*DO THIS*:
Answer these questions about the blog post below:
1. On what day of the week did the events in the post take place?
2. What is the name of the narrator's son?
3. How many times did the narrator roar "YES" before swooning?

*PASSAGE GIVEN*:

______

Tuesday 8 July 2008

IF HAPPINESS WAS AUTUMN LEAVES,I WOOD BE A FLOATER

Which of us no what life has in store for us? which of us no what tomorrow wool bring? which of us, kan look at their refraction in the mirror when they're shaving and say,
"The future holds know surprises for me, my life is laid out before me, from baby-grow two shroud". My life took an unexpexted turn last weak,gather round and listen, 'cause it happened 'thus
'Twas a day like any other day. Wednesday was its name, the day began like any other, waking up, breaking wind, rolling out of bed, gingerly lifting the too po's and running, would-land sprite like across the road and lashing the kontents, liquid and solids up against the telegram pole. Breakfast for too, me and my sun wee Bon Jovi, konsisting of tay and the buttered heels from pan loaves. Getting the cub off two skool, with cuffs round the ear and bribery.
Housework,sweeping the floor until it is devoid of dead and deceased vermin, rodents and insects. Washing, the bulk of the washing is usually drawers and kan be quite heavy when wet.
Lunch, once more, getting stuck into the tay and the heels of pan loaves.
The afternoon brings the arrival of Bon Jovi back from skool, I greet him with tay and more heels from pan loaves and make him do his homework by the use of cuffs round the lugs and bribery. Dinner, getting stuck into what ever road kill is available, supplemented by McCain's oven chips, why a boy wood want two give up a good chip shop two be President, beats me.
It was then occured the thing of singularity, that changed my life, the fates decreed that I be startled and it was preordained that the startler be--Chuck Corona.
Deer Chuck came through the bog roaring, "Ah I love the deep silver that shines in your hare".
Mother McCree, the unnofficial national anthem of Irish Immergrants, standing at the bar, yelling "Mother McCree" and drinking the money they should be sending home too their poor auld mother. Chuck bounded into the house like a giant panda, there was a sheen of sweat and
perpetuation on his rugged pox marked face,his eyes were glittering like a ferret, he was virtually dancing like a trained bare.
"Sit down Rosie" yelled Chuck, "Sit down my love, there is something of the utmost importance I must ask you, I am as nervous as a kat on a griddle, my bladders is threatening a tsueami and my bowls mite at any moment jettison a load.
Chuck fell two wan knee, I yelled, "MERCI". "ROSIE" yelled Chuck, "I want you two have-this" and he handed me a wee black box. "OH thank you Chuck" I gushed "I wool use it two keep wee things in". "KNOW" yelled Chuck "Open it, open it Rosie my deer".
I opened the box and was nearly blinded in the occulars by a multi-facated diamond, I stood there, gub agape. "ROSIE" roared Chuck, "Wool you marry me?"
I fell in a swoon, but knot before I had roared--"YES" sixteen thymes.
"We wool get married rite away" yelled Chuck, "I kan't wait to haul you over the threshold"

______

(Lines for locating described items)
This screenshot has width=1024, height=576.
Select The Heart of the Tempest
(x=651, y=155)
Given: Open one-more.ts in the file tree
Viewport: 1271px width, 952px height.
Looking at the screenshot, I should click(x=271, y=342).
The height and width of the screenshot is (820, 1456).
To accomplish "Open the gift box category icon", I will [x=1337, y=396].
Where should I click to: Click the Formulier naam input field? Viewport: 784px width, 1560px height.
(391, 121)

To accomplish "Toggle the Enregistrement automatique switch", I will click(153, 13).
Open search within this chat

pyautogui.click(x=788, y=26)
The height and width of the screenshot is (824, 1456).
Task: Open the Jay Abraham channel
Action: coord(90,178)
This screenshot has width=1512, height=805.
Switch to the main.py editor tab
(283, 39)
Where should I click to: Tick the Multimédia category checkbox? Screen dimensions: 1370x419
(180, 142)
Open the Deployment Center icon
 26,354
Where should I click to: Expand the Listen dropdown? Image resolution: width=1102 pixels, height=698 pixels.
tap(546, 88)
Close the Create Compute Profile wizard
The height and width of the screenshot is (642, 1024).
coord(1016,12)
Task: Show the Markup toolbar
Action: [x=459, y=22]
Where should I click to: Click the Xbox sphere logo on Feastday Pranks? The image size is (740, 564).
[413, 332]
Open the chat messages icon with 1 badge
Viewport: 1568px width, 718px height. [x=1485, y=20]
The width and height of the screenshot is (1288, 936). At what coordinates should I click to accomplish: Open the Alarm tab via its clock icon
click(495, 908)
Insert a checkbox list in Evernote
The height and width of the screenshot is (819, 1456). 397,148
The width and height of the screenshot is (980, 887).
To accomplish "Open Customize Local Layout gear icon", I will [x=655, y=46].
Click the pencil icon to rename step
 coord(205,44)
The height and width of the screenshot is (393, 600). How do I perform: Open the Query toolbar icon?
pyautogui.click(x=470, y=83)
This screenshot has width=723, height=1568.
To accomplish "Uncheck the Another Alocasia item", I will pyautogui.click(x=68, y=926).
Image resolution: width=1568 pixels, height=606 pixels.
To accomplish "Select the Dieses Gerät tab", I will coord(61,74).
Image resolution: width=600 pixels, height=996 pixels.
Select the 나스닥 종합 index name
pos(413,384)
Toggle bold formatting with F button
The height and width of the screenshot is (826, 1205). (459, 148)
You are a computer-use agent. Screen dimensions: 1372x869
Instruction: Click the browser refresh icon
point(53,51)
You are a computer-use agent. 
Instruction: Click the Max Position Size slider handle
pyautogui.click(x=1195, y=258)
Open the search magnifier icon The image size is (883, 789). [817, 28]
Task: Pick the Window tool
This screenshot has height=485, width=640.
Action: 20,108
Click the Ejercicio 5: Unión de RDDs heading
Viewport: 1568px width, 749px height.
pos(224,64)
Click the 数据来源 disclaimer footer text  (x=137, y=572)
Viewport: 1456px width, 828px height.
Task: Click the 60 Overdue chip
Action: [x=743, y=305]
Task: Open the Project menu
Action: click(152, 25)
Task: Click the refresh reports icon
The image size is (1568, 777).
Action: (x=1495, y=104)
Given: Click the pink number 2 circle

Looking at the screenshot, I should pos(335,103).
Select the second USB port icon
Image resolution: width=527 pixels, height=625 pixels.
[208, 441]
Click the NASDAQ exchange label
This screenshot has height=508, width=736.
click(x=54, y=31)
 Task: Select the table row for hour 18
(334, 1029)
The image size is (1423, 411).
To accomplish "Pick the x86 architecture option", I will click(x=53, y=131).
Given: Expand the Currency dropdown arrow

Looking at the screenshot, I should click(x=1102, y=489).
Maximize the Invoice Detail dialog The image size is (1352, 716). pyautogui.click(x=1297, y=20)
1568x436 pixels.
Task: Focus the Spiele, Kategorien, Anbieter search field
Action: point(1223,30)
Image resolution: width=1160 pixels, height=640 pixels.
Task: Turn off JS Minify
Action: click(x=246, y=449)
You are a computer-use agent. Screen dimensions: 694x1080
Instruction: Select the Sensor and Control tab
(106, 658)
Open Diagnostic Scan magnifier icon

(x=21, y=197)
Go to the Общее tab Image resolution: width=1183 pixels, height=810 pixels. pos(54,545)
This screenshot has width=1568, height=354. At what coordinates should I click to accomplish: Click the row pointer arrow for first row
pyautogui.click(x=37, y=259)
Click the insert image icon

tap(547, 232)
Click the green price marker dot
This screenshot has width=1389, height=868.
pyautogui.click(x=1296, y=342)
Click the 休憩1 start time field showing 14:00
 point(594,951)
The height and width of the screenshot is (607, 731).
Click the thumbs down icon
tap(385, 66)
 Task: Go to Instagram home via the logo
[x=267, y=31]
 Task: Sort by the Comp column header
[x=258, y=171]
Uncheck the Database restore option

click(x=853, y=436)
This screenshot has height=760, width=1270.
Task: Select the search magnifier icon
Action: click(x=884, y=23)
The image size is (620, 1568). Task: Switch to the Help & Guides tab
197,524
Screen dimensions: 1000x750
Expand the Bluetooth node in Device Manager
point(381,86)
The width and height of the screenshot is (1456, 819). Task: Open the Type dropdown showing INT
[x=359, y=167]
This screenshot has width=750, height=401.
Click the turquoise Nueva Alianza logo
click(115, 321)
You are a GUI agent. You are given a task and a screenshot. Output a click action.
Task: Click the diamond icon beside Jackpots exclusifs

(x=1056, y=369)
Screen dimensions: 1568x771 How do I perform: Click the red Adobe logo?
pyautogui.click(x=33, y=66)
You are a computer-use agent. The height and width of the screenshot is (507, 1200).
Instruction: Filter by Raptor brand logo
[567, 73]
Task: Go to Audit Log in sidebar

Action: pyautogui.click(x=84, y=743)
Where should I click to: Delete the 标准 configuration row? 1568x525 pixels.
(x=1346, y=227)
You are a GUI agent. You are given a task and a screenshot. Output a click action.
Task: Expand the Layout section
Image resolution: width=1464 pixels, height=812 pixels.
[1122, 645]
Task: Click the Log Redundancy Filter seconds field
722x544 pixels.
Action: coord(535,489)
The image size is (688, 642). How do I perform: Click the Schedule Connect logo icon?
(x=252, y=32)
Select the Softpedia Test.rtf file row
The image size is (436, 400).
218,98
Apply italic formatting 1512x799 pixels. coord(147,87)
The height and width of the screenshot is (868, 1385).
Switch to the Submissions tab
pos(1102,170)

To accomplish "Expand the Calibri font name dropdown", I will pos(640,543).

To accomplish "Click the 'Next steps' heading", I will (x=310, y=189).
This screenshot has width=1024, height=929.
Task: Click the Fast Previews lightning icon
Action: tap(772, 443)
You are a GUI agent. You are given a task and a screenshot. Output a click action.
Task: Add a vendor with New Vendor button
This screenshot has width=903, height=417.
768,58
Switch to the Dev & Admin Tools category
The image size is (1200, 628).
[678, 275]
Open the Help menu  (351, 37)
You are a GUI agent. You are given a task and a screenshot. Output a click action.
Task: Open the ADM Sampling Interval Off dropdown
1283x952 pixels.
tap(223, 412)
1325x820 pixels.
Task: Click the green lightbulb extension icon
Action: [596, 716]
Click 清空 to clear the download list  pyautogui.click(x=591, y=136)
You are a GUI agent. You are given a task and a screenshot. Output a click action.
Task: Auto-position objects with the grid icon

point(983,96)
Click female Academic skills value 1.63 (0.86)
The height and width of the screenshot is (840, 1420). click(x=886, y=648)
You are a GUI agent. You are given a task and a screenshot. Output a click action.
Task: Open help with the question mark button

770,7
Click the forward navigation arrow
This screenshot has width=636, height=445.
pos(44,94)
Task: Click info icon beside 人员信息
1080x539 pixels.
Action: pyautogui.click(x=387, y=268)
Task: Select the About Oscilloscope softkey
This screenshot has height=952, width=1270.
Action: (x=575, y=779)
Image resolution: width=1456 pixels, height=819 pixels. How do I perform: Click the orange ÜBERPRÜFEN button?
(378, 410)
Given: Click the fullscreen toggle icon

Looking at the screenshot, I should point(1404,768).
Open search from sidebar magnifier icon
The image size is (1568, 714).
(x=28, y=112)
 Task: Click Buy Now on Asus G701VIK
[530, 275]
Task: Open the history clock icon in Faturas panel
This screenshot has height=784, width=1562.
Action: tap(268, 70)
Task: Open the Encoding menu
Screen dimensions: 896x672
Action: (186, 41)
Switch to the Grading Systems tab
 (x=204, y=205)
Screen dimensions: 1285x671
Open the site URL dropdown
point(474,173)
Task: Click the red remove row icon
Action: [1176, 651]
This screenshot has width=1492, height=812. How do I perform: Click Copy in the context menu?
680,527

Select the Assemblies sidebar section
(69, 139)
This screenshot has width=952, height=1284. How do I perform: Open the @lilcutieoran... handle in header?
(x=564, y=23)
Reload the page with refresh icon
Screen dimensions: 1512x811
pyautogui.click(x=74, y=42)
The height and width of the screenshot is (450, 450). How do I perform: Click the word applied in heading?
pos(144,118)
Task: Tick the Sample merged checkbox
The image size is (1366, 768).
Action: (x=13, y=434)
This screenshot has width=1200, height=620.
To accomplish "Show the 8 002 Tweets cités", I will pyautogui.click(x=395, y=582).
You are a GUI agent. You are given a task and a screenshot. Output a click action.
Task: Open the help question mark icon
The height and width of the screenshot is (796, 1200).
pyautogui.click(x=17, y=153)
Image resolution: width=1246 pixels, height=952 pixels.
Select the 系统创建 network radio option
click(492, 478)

______

*ANSWER TO THIS PROBLEM*:
1. Wednesday
2. Bon Jovi
3. Sixteen times